[WHAT YOU NEED TO DO]: Continue the forum discussion of a CSI episode below from where it stops, writing the next part of the thread rather than anything in the data that comes after it.

I read a newspaper article about Prader-Willi syndrome several months ago, so I figured out what happened right away.

I can’t find the article, but from what I remember sufferers will also eat non-food items in an effort to satisfy their unending hunger, so having the guy rip out the picture of the buffet and eat it was a nice touch.

I just felt sorry for the dog–her owners got what they deserved for being so stupid.

You’d think the state of Nevada would have some way of institutionalizing him, it sounds like a pretty severe disability (especially if there is no drugs that can help). Also, I’d suppose that he’d get SSI to help with the cost of taking care of him (part time nurse?).

I googled and found the Prader-Willi Syndrome Association web site but it doesn’t seem to have much information.

Hal Sparks, Greg’s terrible, terrible punning, Hodge’s dorky jokes and his ‘weird’ container, Dr. Robbin’s rhubarb pie… oh, CSI. :smiley:

There was a murder: the wife shot her husband. Remember they found the bullet and then had to look for the gun?

How did they know to look for the guy in the blue wool hat? His picture seemed to come up out of nowhere.

This was the funniest episode have seen…they must be taking a cue from NCIS. Everybody was cracking jokes, giggles all the way through.

I missed an episode or two … did Stokes grow that hideous mustache to help him heal from the trauma of being buried alive?

Anyone else catch the “CHOMP!” sound effect segue between scenes early on in the show? Cracked me up :slight_smile:

Eads seriously needs to lose the 'stache.

A few things.

1: If the large PW sufferer he was that nuts for food I doubt hs sister would have been able to restrain him by herself. Did he just sit in the chair all day with the little strap around his wrist? I also though PW sufferers were often somewhat mentally retarded and short statured.

[INFORMATION SHOWN]:
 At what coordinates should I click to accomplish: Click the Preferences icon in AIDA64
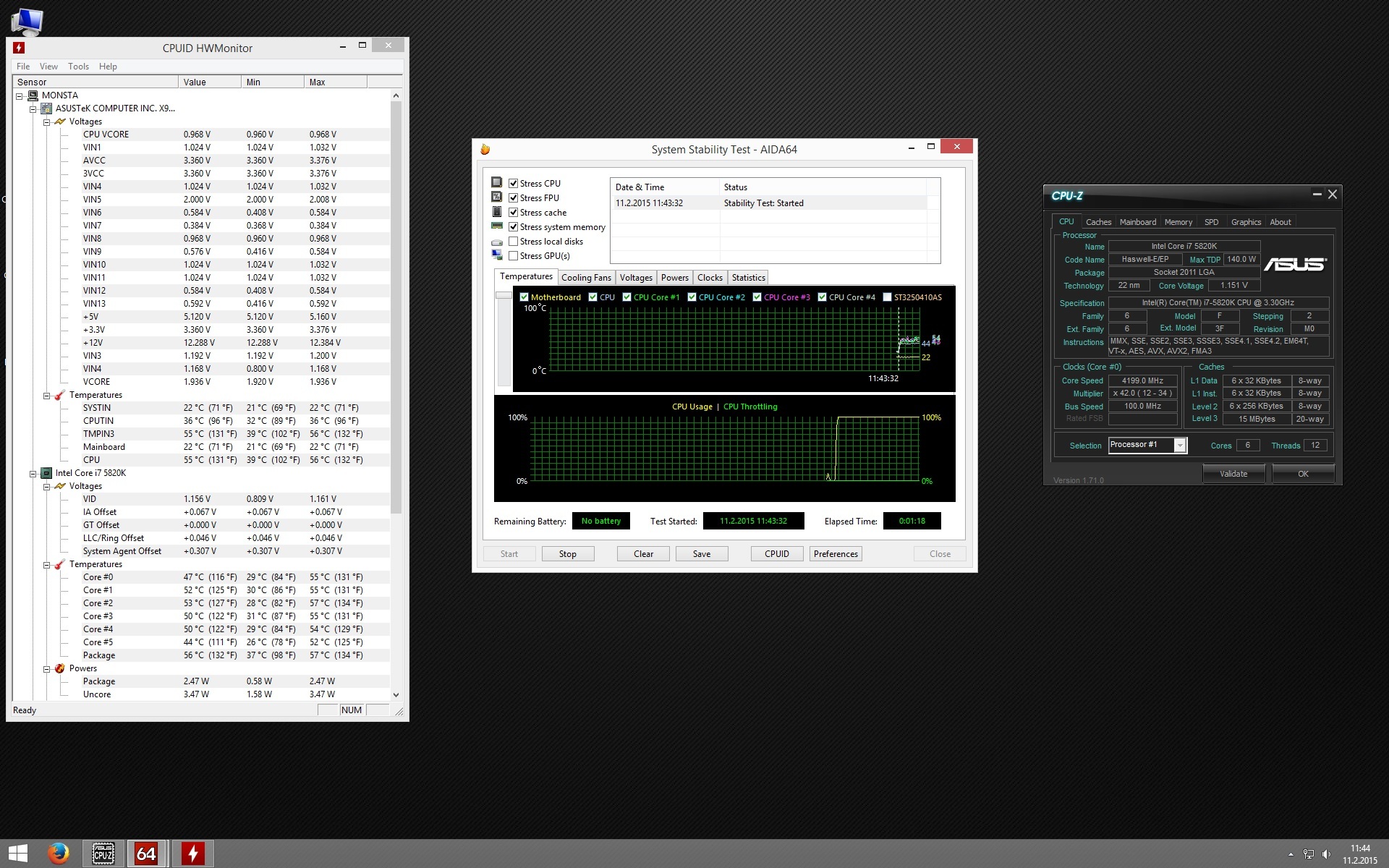835,554
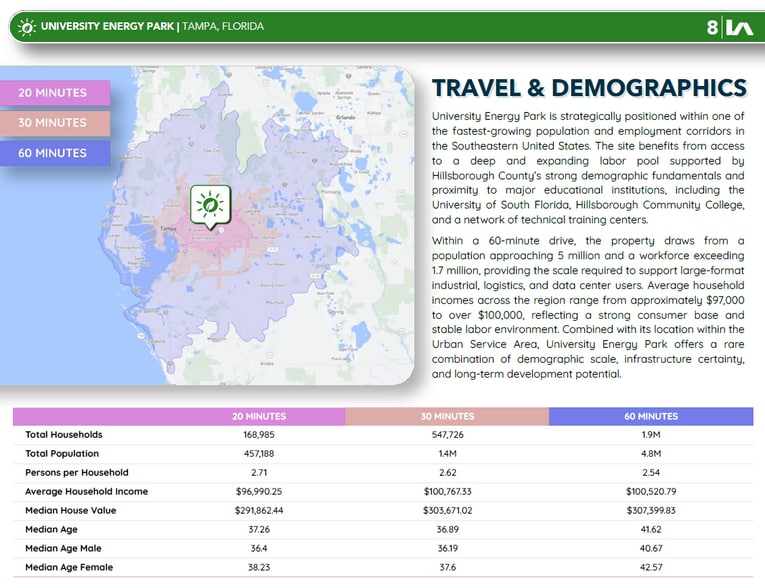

[RESPONSE BELOW]:
2: It was fairly obvious that the second dog wasn’t vicious either, the “aggressive” barking in the cage was frightened barking not attack barking.

3: Why all the hate for the CSI’s moustache? It doesn’t look that bad.

4: (same question as Exapno Mapcase. “How did they know to look for the guy in the blue wool hat? His picture seemed to come up out of nowhere.”

Yes it does look bad. He looks much better clean shaven. I tuned in for the first time in a bit and wondered what caterpillar had crawled beneath his nose and died…

I have nothing against facial hair, but it does nothing for him.

When Katherine got the wallet from the pretzel vendor, she opened it up and there was a photo of the victim, his sister, and the guy with the blue cap. That’s why she showed that photo later in the episode to the girl working the buffet.

And I noticed the “chomp” sound effect, too! Did you catch the “meow!” one too after the doc said he prefers cats?

Oh, yes it does.

You’re right, I forgot about the wife murdering the husband. But since she had her throat torn out by Kalhua II there was no tense interrogation at the lab where the CSI tech trots out the damning evidence.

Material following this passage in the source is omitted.